WHAT NEEDS TO BE DONE: After locating the line that holds "Modification des couleurs", transcribe it and each following line to the end of the records, changing nothing and adding nothing.

Stored items:
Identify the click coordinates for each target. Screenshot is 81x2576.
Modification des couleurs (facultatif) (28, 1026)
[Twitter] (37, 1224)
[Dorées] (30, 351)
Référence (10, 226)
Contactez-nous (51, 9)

SOLUTION FOR THIS PROBLEM:
Modification des couleurs (facultatif) (28, 1026)
[Twitter] (37, 1224)
[Dorées] (30, 351)
Référence (10, 226)
Contactez-nous (51, 9)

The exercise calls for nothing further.